The TEASE program comprises four studies, with TEASE-1 focusing on patients with advanced Stargardt disease marked by large atrophic retinal lesions. In this randomized study of 50 participants, patients receiving Gildeuretinol experienced a significant 21% reduction in the growth of these atrophic lesions compared with placebo. This effect is achieved by replacing natural vitamin A with Gildeuretinol’s modified form, which decreases toxic byproducts in the retina, thus preserving visual function and minimizing further damage.
Safety data from TEASE-1 were also positive, showing minimal adverse effects aside from a single case of papilledema in a patient on a high dose, which resolved without lasting complications. Kay indicated gildeuretinol’s impact on Stargardt disease progression was evident even without including natural history cases in the statistical analysis, strengthening the results' robustness. Additional trials within the TEASE program are investigating early intervention for younger patients, microperimetry testing in initial-stage patients, and pharmacokinetics in a broader cohort, with further data anticipated in 2025.

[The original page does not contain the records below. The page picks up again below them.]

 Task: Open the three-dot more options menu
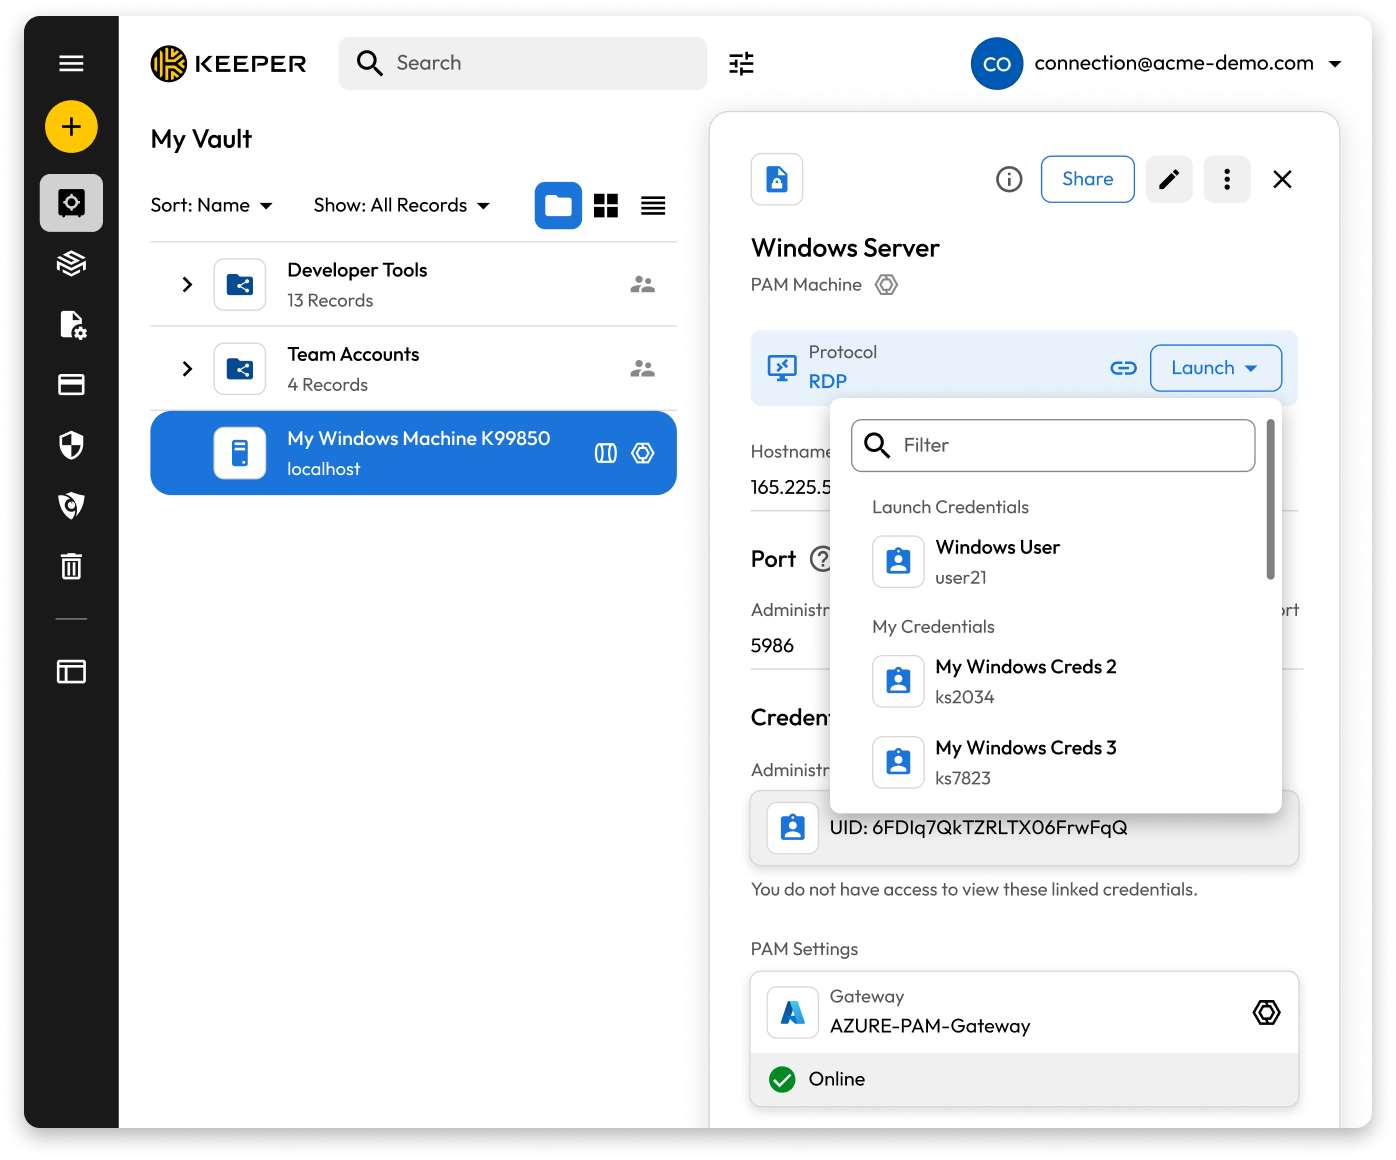tap(1226, 180)
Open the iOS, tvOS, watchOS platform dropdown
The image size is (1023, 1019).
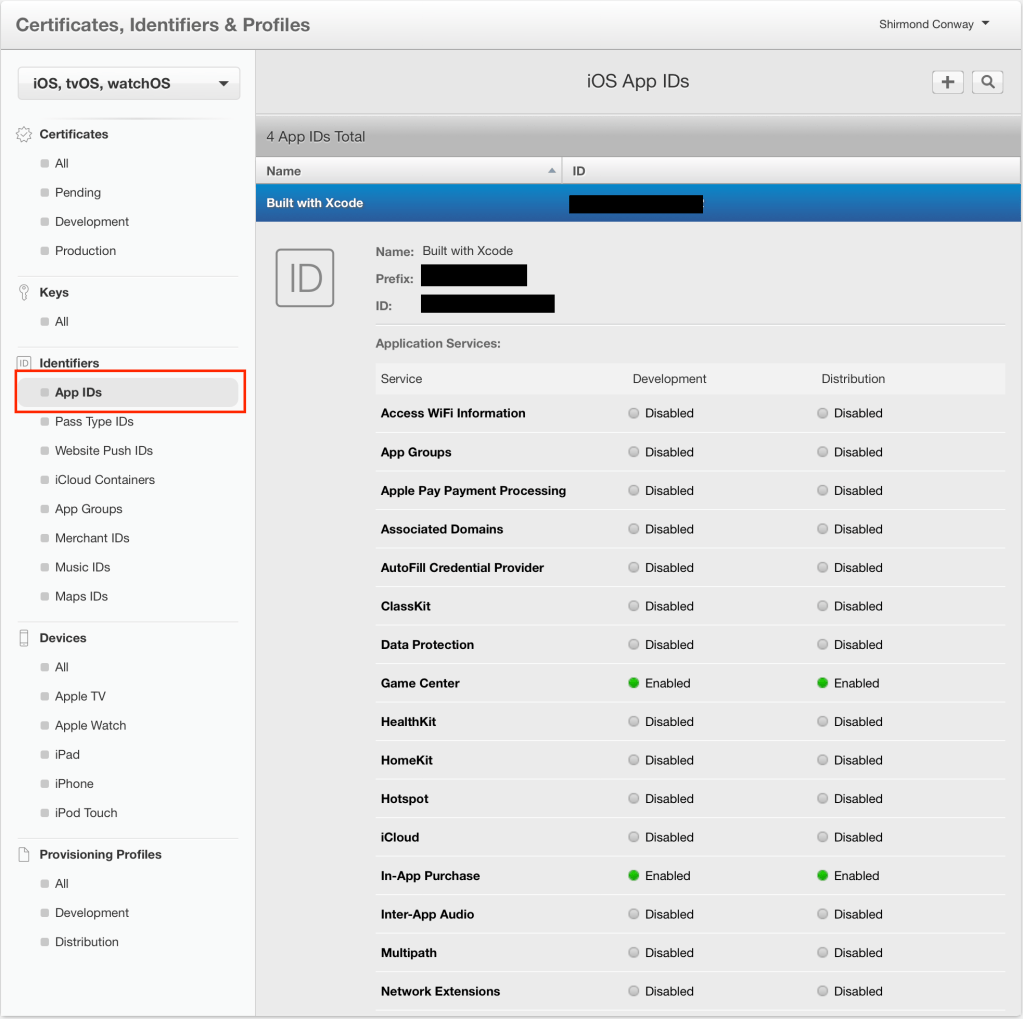[129, 84]
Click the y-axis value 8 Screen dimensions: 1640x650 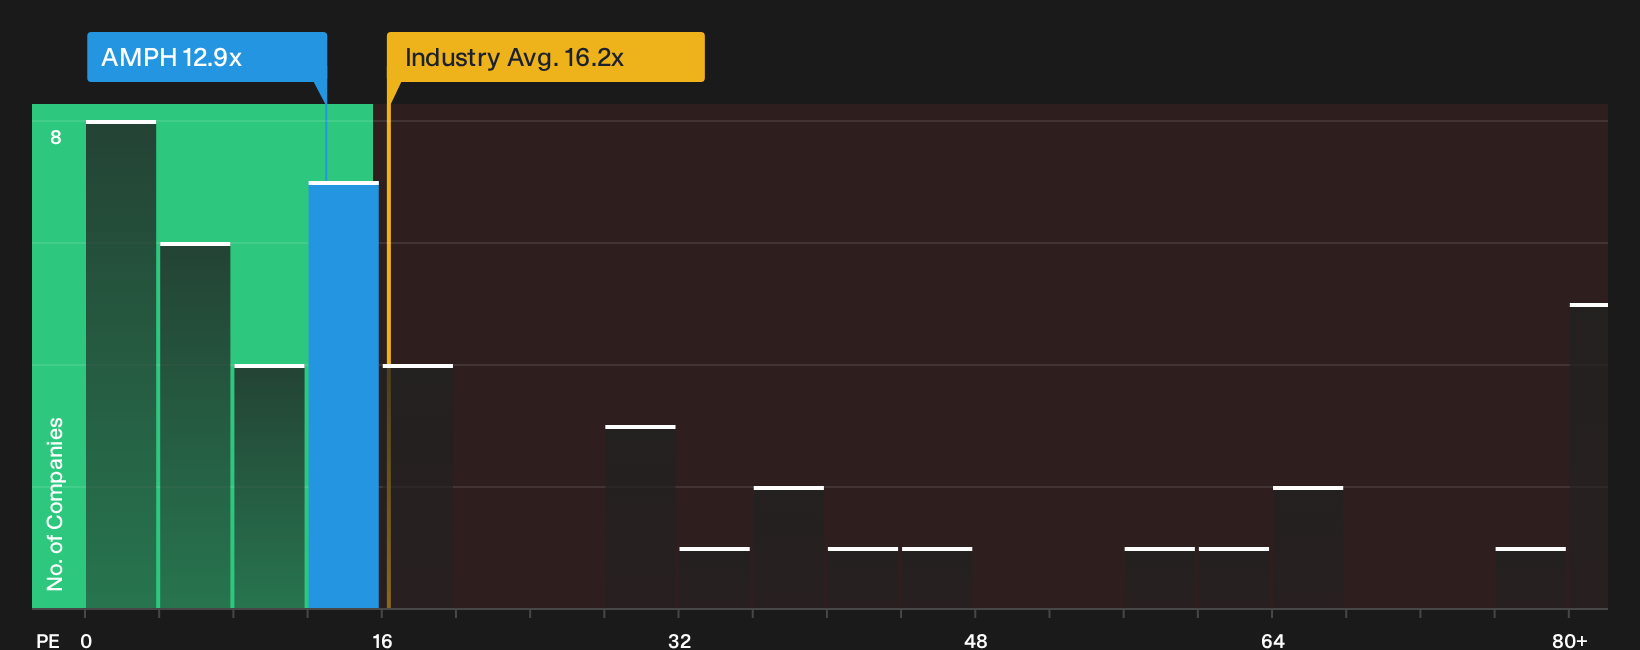click(x=56, y=137)
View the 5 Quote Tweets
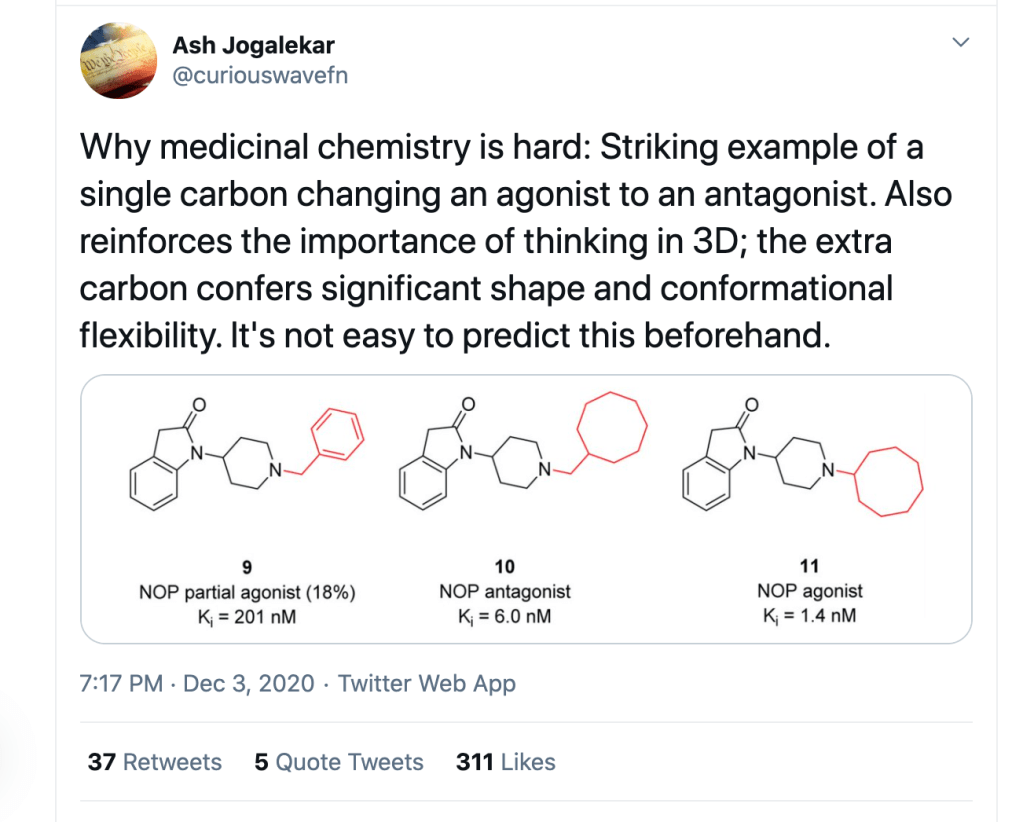The image size is (1023, 822). point(339,762)
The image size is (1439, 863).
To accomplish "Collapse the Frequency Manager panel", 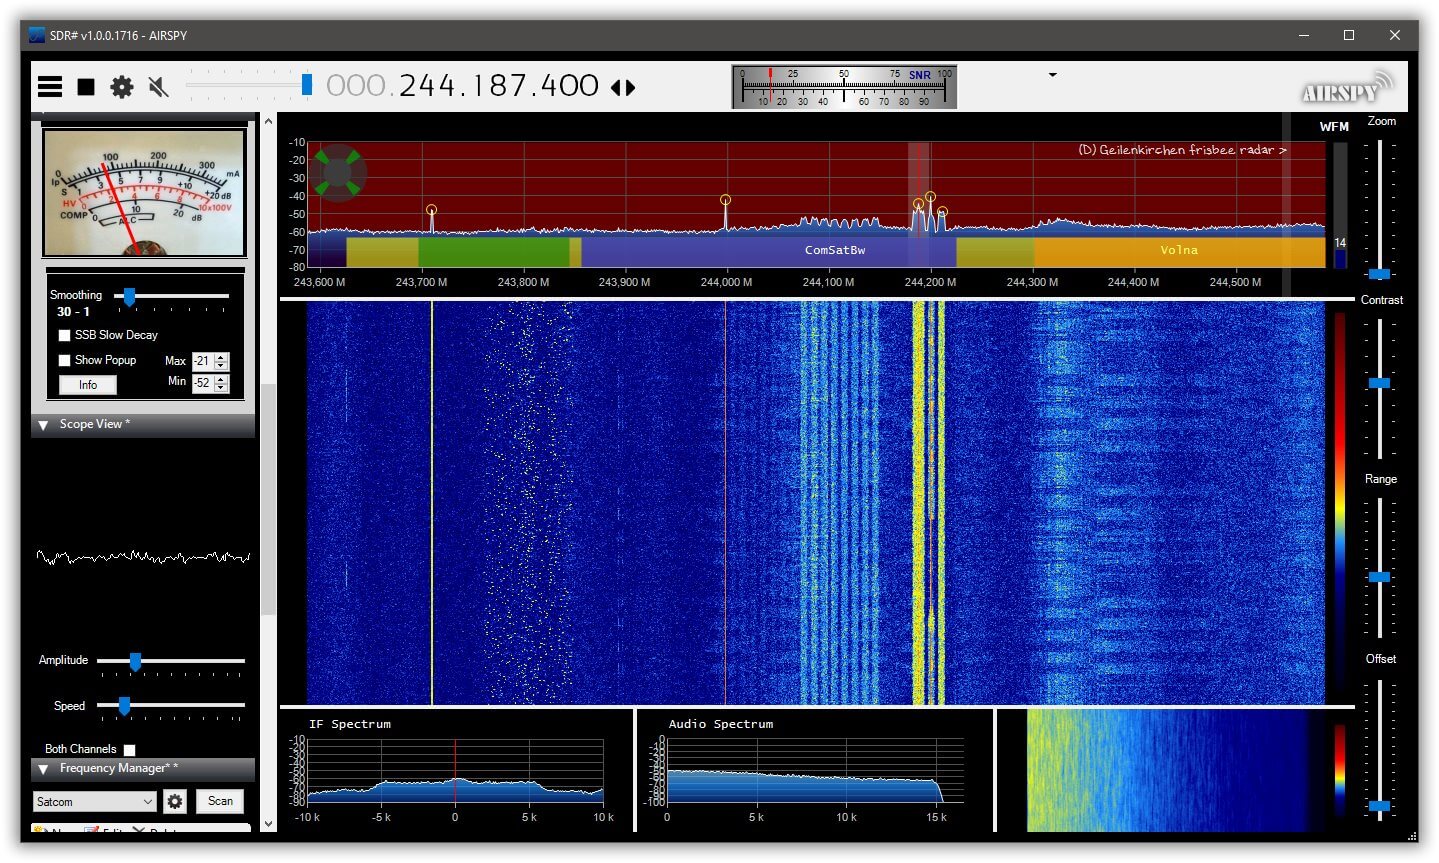I will [x=43, y=769].
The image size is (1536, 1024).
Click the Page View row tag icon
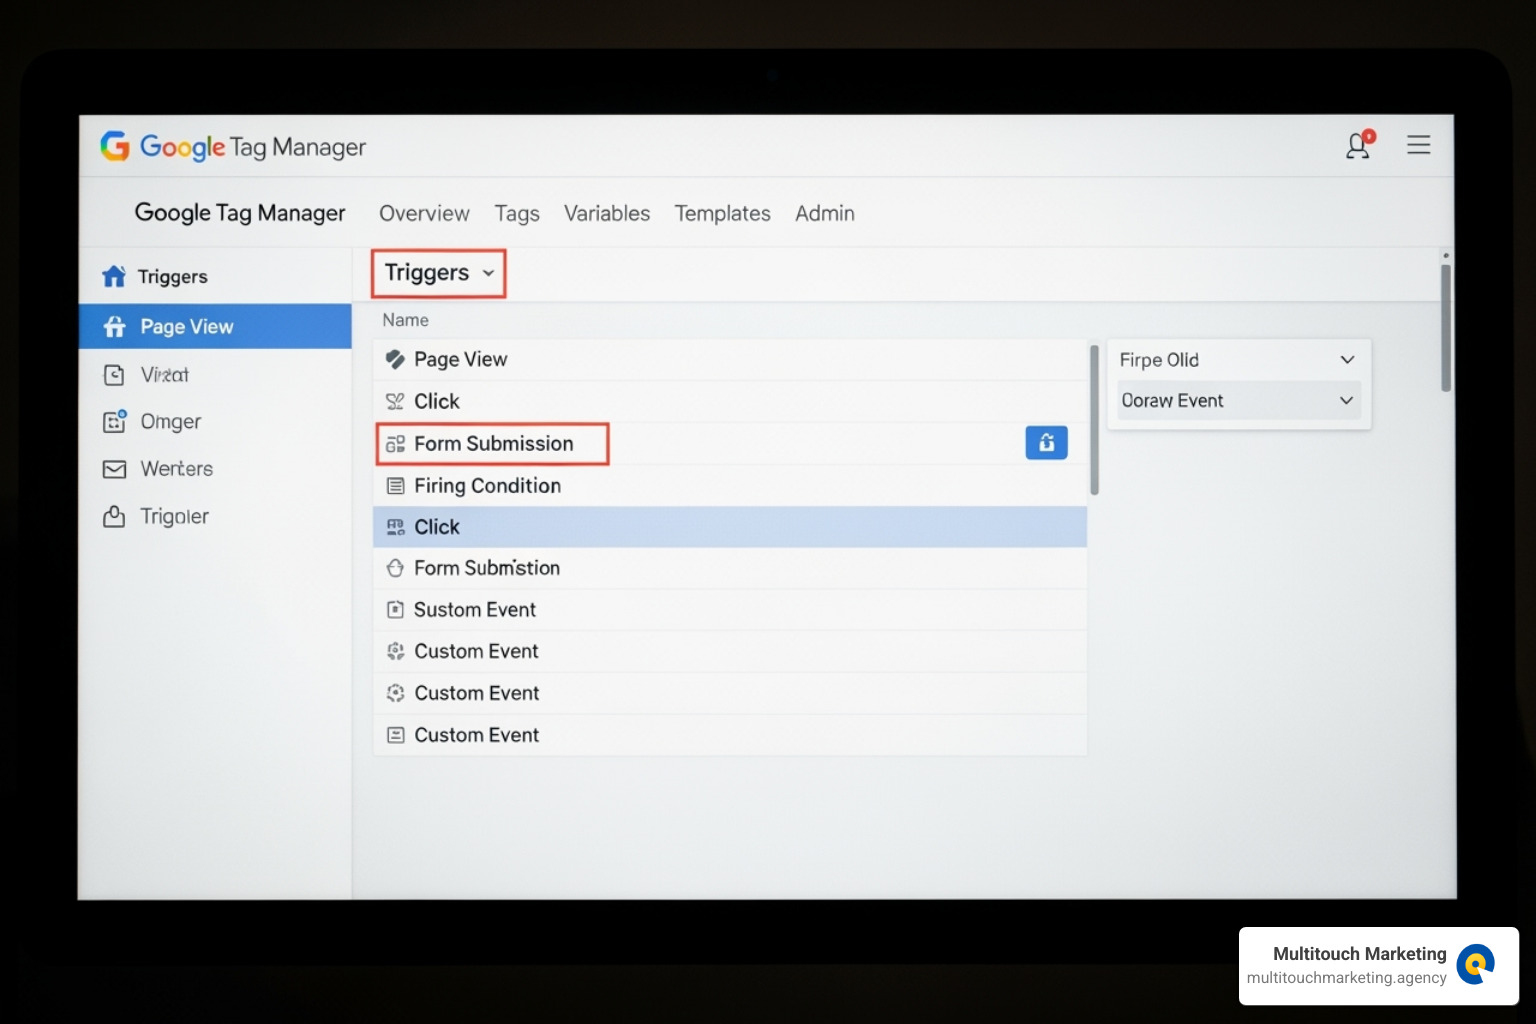point(395,360)
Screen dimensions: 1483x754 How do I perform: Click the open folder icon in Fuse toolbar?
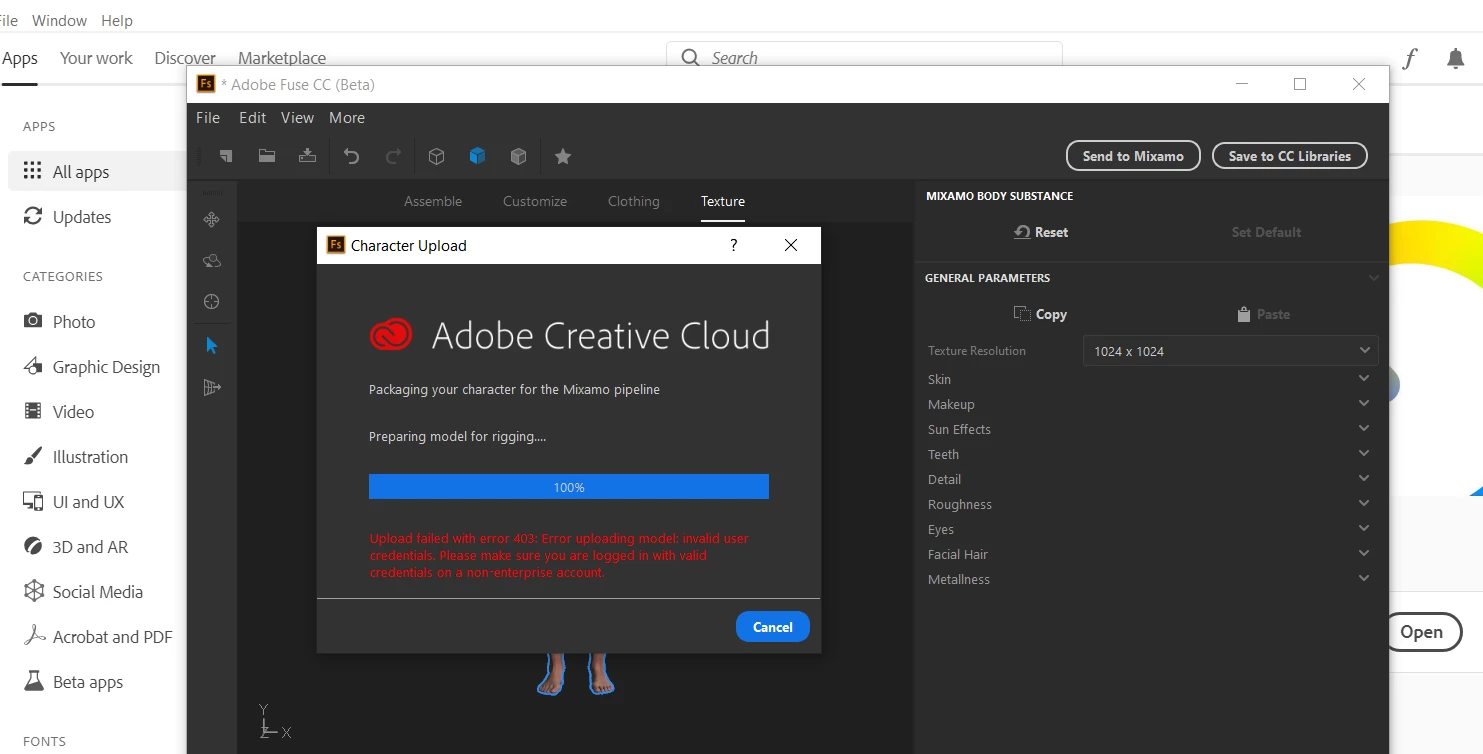click(x=267, y=156)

With US Food and Drug Administration (FDA) orphan drug status and breakthrough designation, Gildeuretinol is a promising candidate for addressing Stargardt disease's significant unmet needs. Kay expressed excitement about the trial’s outcomes and the potential for Gildeuretinol to become a viable treatment option pending FDA approval, marking a hopeful advancement in managing this debilitating disease.
"It was exciting to be able to give the first randomized, controlled trial that has shown efficacy in Stargardt presentation today," Kay told HCPLive. "This drug has orphan drug status and breakthrough designation status from the FDA, and the company is moving forward with the FDA pathway shortly, so we'll be excited to follow along and see how things go."
Disclosures: Relevant disclosures for Kay include Atsena Therapeutics, Alkeus Therapeutics, EyePoint, RegenxBio, and others.
References
Kay CN. Deuterated Vitamin A Preserves Vision in Stargardt’s Disease (TEASE Study). Symposium presented at the American Academy of Ophthalmology (AAO) 2024 Meeting. Chicago, Illinois. October 18-21, 2024.